The Alan Parsons Project
Released: June 1977
Chart Peak: #9
Weeks Charted: 54
Certified Platinum: 10/25/78
I Robot is a blood banquet for automatons that is infused with the airy, romantic sentimentalism of pop music. The contradiction works well up to a point: it takes the coldbloodedness out of the synthesizer's greasy moan and adds a bit of humanism to it. But the final result is a tantara for the ultimate sensuality of the technocratic brat and his hardware.
Most scaramouchs of the synthesizer tend to become a bit overbearing simply because they lack an honest understanding of machine texturing -- a kind of understanding that Eno, Lou Reed and Philip Glass have turned into exciting excursions into the soul of modern music. Not so with Parsons, perhaps because he arranges and produces the damn things instead of playing them.
The most infectious track is "Day after Day (The Show Must Go On)," a spontaneous excursion into optimism and urban boredom.
What all this boils down to is that I Robot is a rose amid the concrete gray of the Metropolis.
I might agree that the way this record approximates what it (supposedly) criticizes is a species of profundity if what it (supposedly) criticized was schlock. As it is, the pseudo-disco makes Giorgio Moroder sound like Eno and the pseudo-sci-fi makes Isaac Asimov seem like a deep thinker. Back to the control board. C
- Robert Christgau, Christgau's Record Guide, 1981.
The Alan Parsons Project was established as a top record-seller with I, Robot, their second album. Musically, the record continued the ideas of their debut. Thematically, the record was an exploration of the science-fiction concept of a world run by machines and mechanized human beings, particularly robots. * * * *
- David Jehnzen, The All-Music Guide to Rock, 1995.

* **Work required**
Change "Metropolis" to "city" in the I Robot reviews from "Most scaramouchs of" up to and including "of the Metropolis.", and write out that stretch in full. The data that comes next is not needed for this work.

* **Supplied material**
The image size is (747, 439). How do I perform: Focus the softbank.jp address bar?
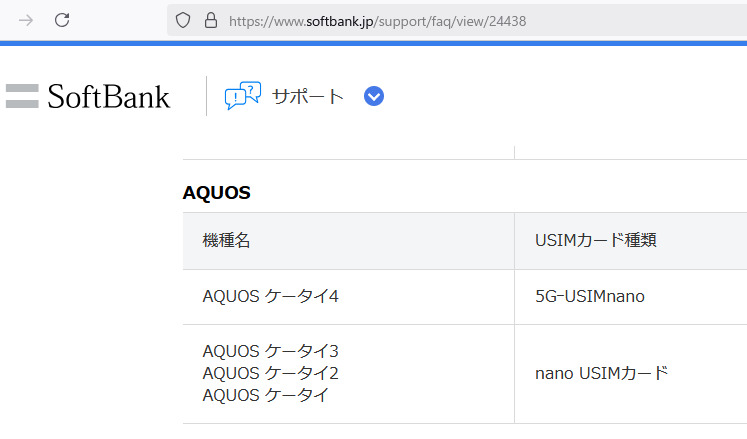tap(450, 20)
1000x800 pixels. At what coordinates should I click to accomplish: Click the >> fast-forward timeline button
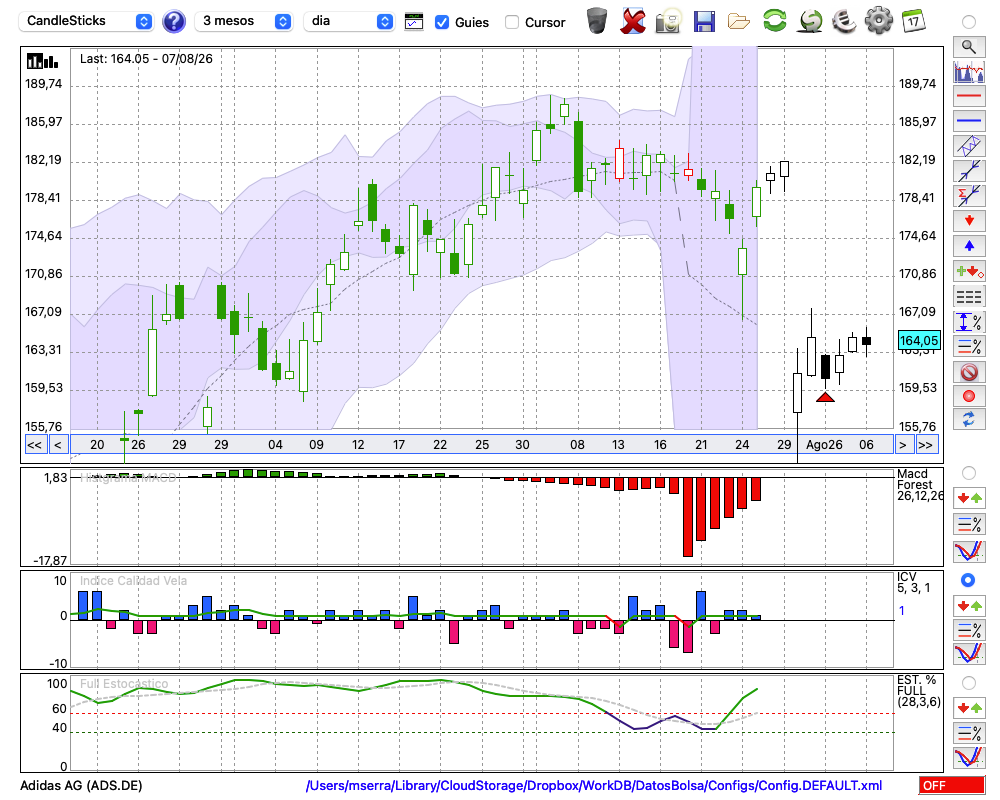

* **Answer box**
Most scaramouchs of the synthesizer tend to become a bit overbearing simply because they lack an honest understanding of machine texturing -- a kind of understanding that Eno, Lou Reed and Philip Glass have turned into exciting excursions into the soul of modern music. Not so with Parsons, perhaps because he arranges and produces the damn things instead of playing them.
The most infectious track is "Day after Day (The Show Must Go On)," a spontaneous excursion into optimism and urban boredom.
What all this boils down to is that I Robot is a rose amid the concrete gray of the city.